From: utzoo!watmath!rvpalliende
Newsgroups: net.nlang
Title: Rational spelling
Article-I.D.: watmath.3085
Posted: Fri Jul 23 13:45:26 1982
Received: Fri Jul 23 23:45:13 1982

Why do people think that changing spelling means having phonetic spelling?
English phonetics is far from rational  (people who drop their r's,
others who don't; people who rime "father" and "bother", and others who
don't; thousands ov homonyms, etc) therefore, a rational spelling
can't and shouldn't be phonetic. Anyway, all people who object
phonetic spelling because ov the problems that homonyms would generate
never complain about homographs, like read (reed, red),
tear (tir, ter), record (rekerd, rikurd), etc.
On the other hand, although there are some reasons not to have a (completely)
phonetic spelling, there is no reason not to make spelling more rational.
The following variants are in current use today:
catalogue 	catalog
centre		center
defence		defense
colour		color
sceptical	skeptical
None ov the spellings in the right hand side is "phonetic", but they
are better than the ones in the left hand side.
Why can't more variants ov this form be in effect?
Note that backwards compatibility isn't the source ov all spelling difficulties.

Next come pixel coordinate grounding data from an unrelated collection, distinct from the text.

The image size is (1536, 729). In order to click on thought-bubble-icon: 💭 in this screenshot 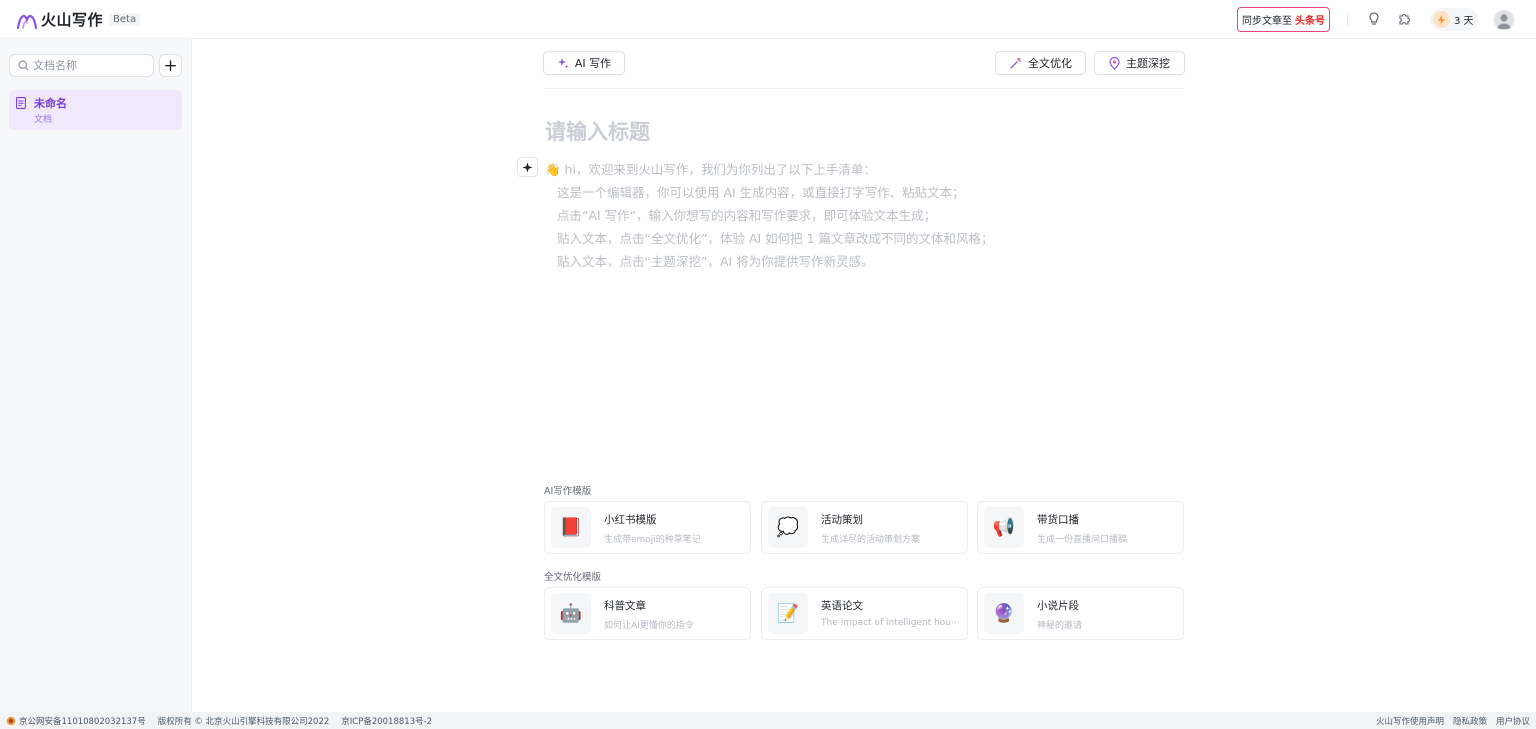, I will do `click(788, 528)`.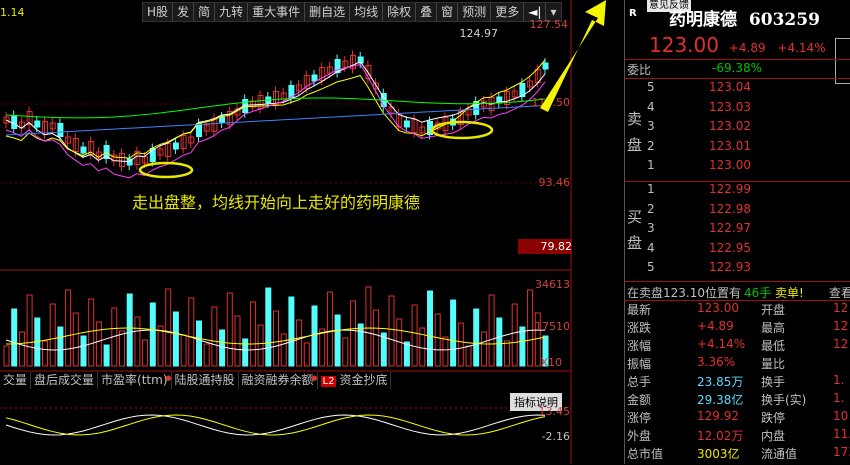  What do you see at coordinates (839, 380) in the screenshot?
I see `stat-value-2: 1.` at bounding box center [839, 380]. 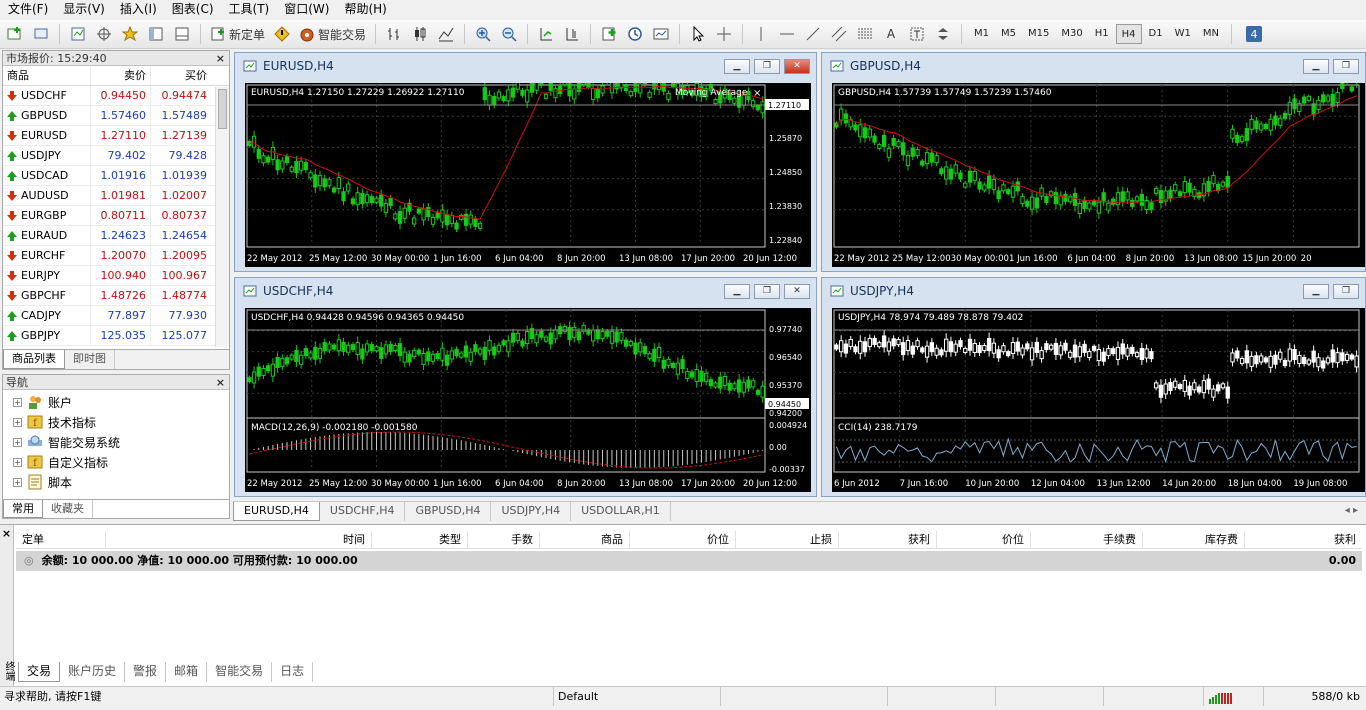 What do you see at coordinates (1254, 34) in the screenshot?
I see `window-count-icon: 4` at bounding box center [1254, 34].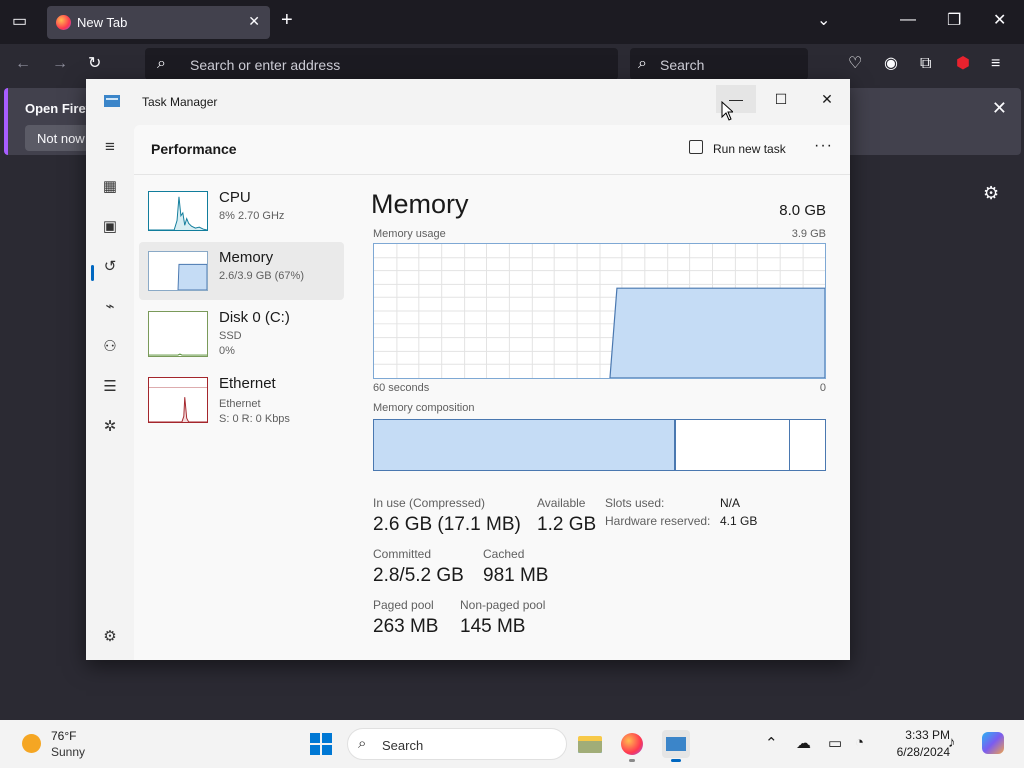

 Johnson and other no too learned
scholars are responsible for respelling:
ache	It was thought that "ake" derived from Greek.
island  It was thought that "iland" derived from "insula". This word was
	actually respelled, to make it more "etymological". Actually the
	spelling ILAND is correct (although not socially accepted)
sovereign People thought that it had something to do with Latin
	  "regnus".
Therefore, the etymological argument is unsound as a reason to leave
spelling the way it is now.
Note also that many other difficulties are due to phonetic reasons:
Double consonants were introduced in a frustrated attempt ov indicating
the length ov a vowel. "Latter" and "later" are good examples where this
works. But the rule isn't used in all English words. If we had the
pair ov words "finite" and "infinnit" probably nobody would pronounce
in-fie-nite (Webster records the latter pronunciation as a variant, which
I'm certain, was developed due to the spelling)
"ch" instead ov "k", "ph" instead ov "f", and "y" instead ov "i" were
introduced in Latin for phonetic reasons. "ch" attempted to represent
a hard "h" sound (as "Kh" in Khomeini or "J" in La Jolla) "ph" was
the Greek "f" which used both lips instead ov only the upper lip and
the lower teeth (I can't hear the difference, but it seems that Romans could)
Finally, "y" represented a sound similar to French "u".
Why are the phonetic reasons the Romans had, more important than the
ones that people ov today may have?
To finish this a simple statistic: children taught to read in a
phonetic alphabet acquire 5th grade proficiency (by English standards)
by the middle ov grade 2. If a rational (and international) spelling
were adopted, this could be worsened, but probably not too much.